§ How to complete this task
With the pictures left out, reproduce exactly the lines from the one containing "At what coordinates" through the final line of the entries.
□ □ □
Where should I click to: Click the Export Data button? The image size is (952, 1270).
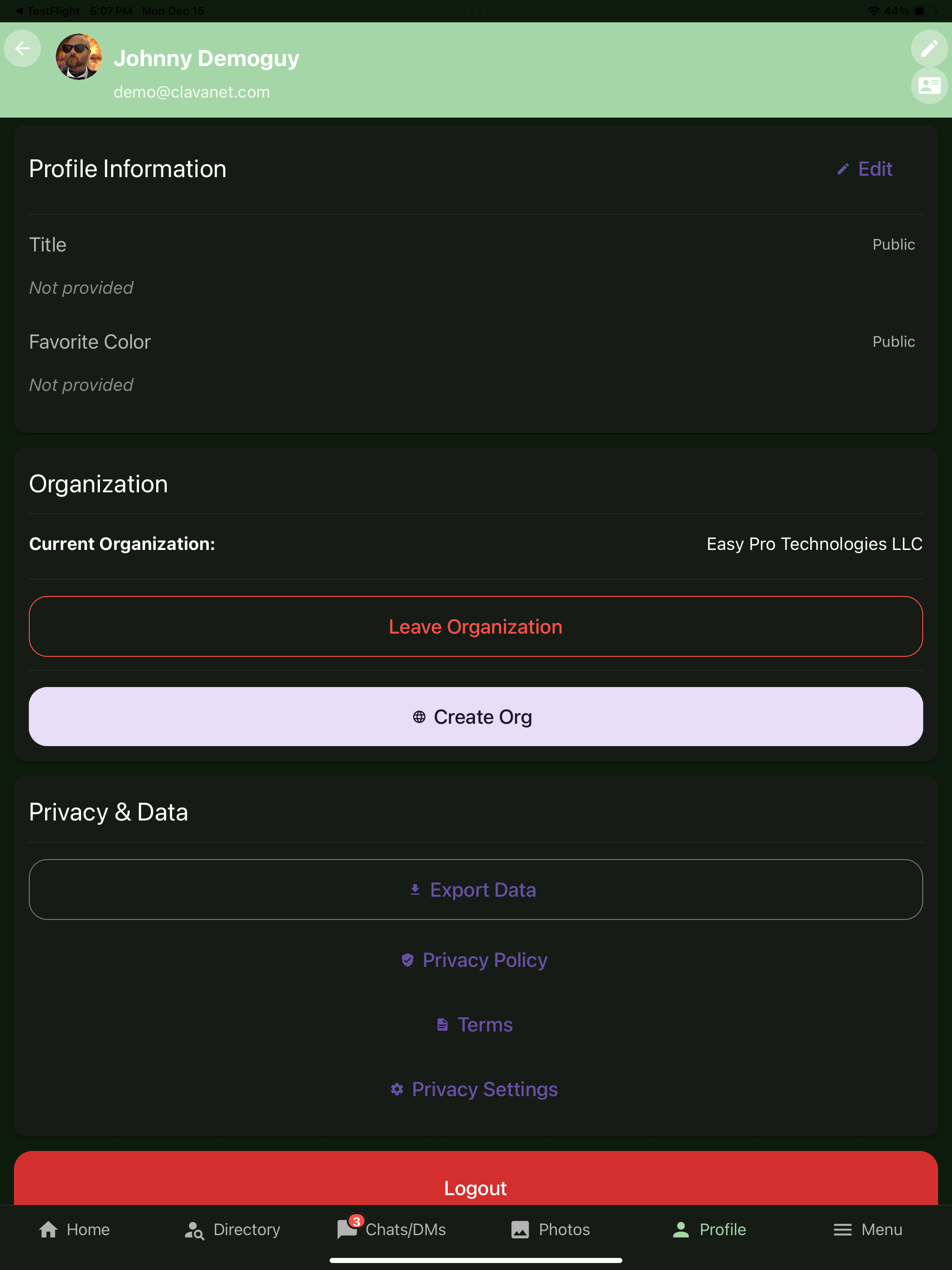tap(476, 889)
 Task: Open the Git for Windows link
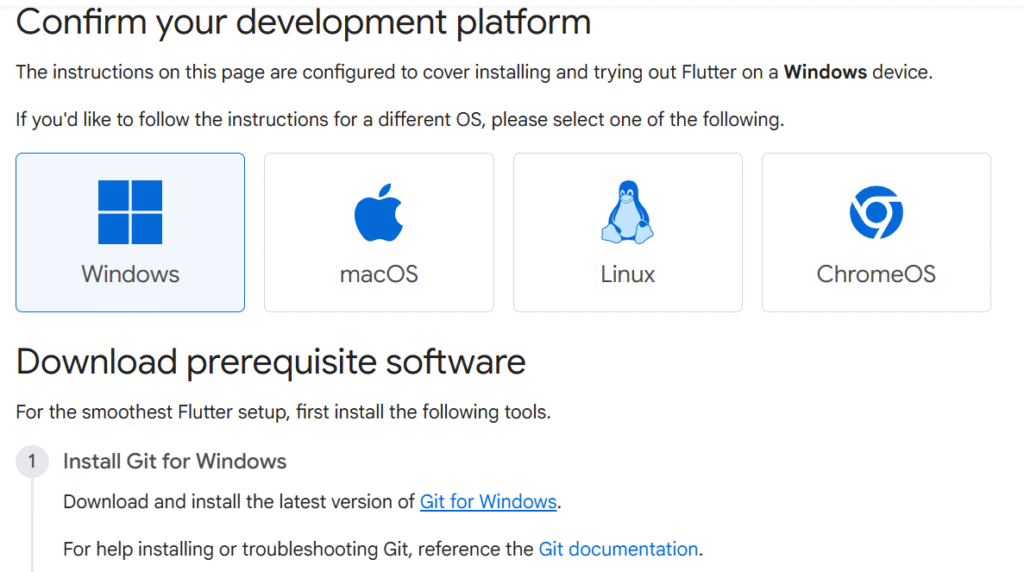tap(488, 502)
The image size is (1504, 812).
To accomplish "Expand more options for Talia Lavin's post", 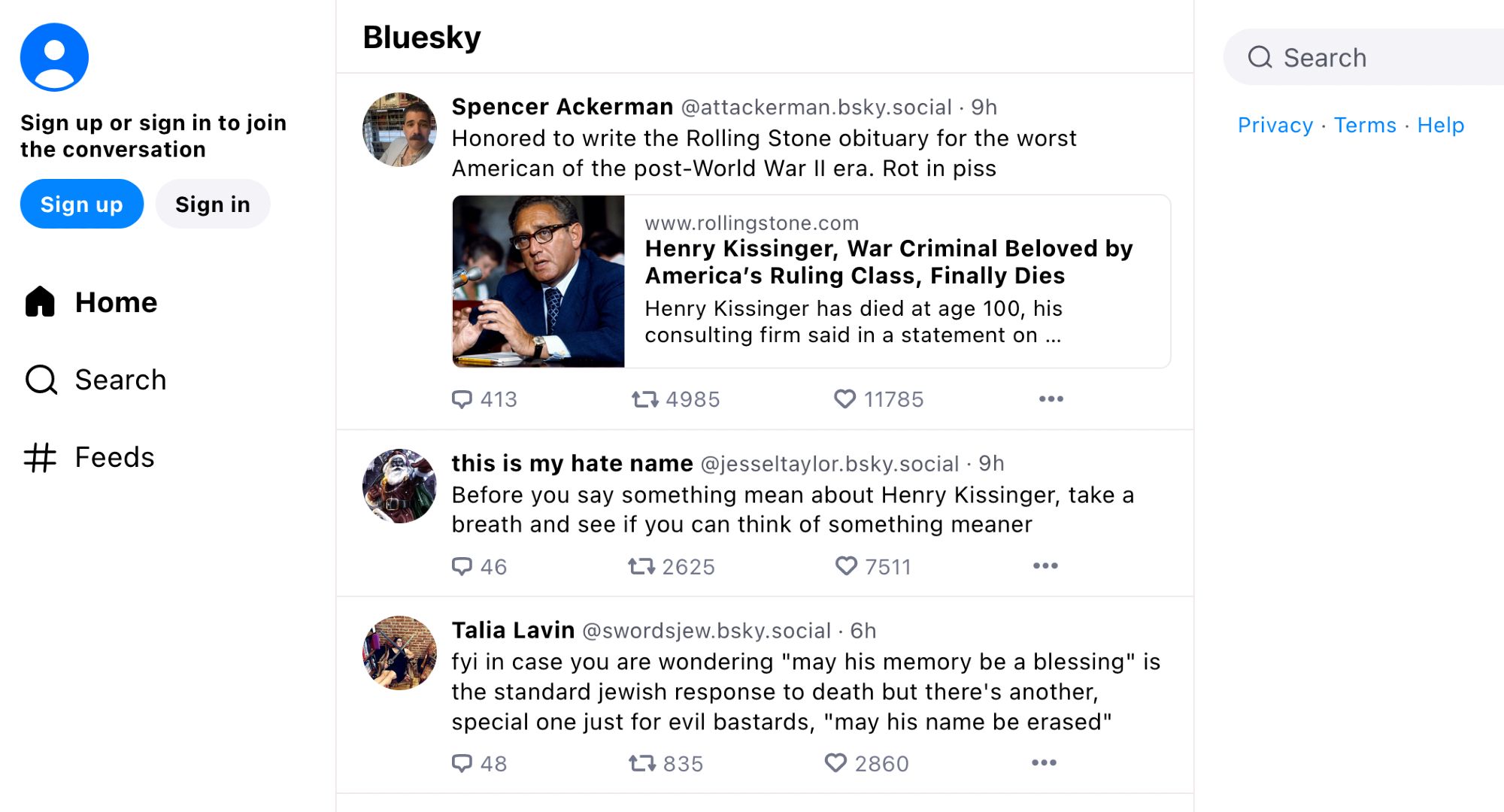I will pyautogui.click(x=1043, y=763).
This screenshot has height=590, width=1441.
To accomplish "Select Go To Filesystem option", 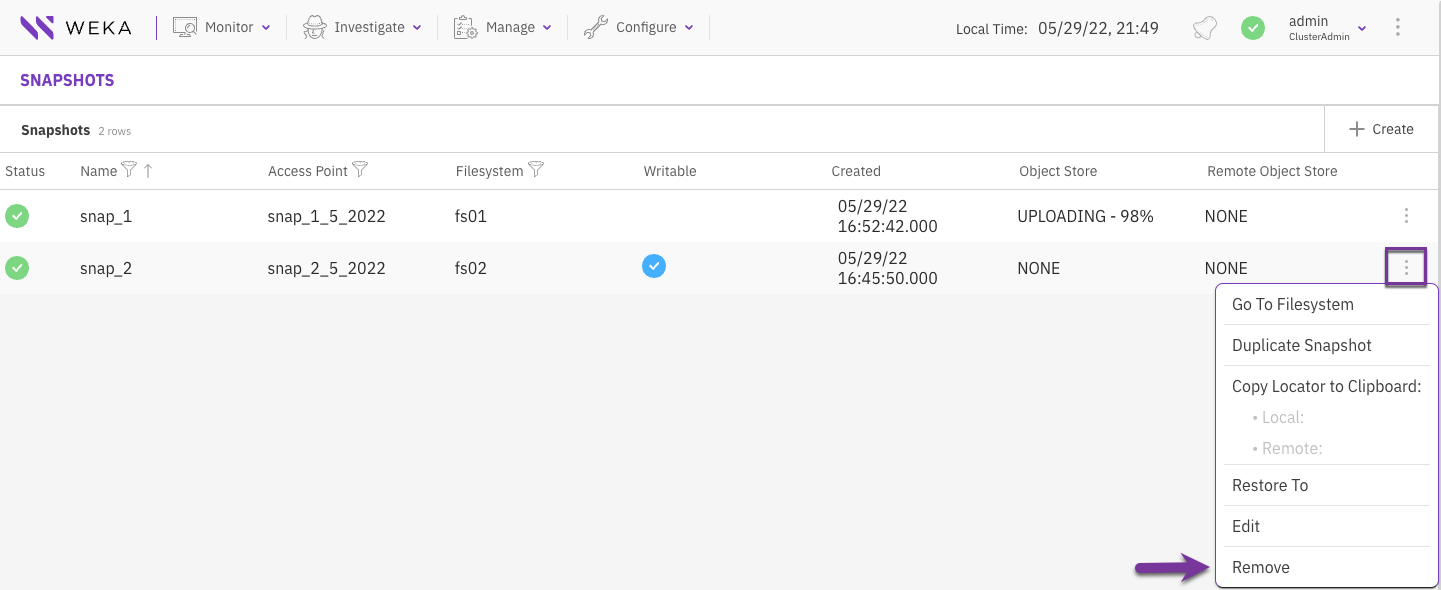I will click(x=1292, y=304).
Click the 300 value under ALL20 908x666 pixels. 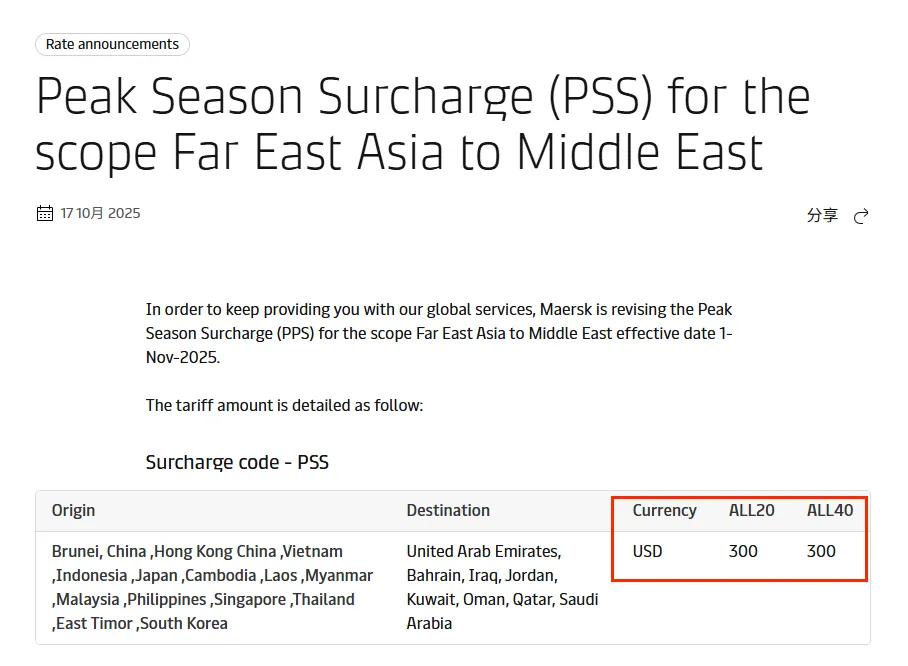coord(743,551)
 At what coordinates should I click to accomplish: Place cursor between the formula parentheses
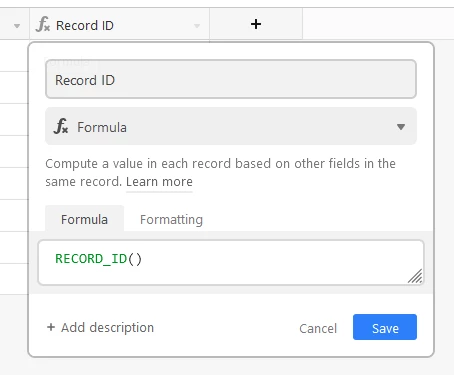(135, 259)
□ □ □
§ Expected output
 At what coordinates should I click to accomplish: Place cursor between the formula parentheses
(135, 259)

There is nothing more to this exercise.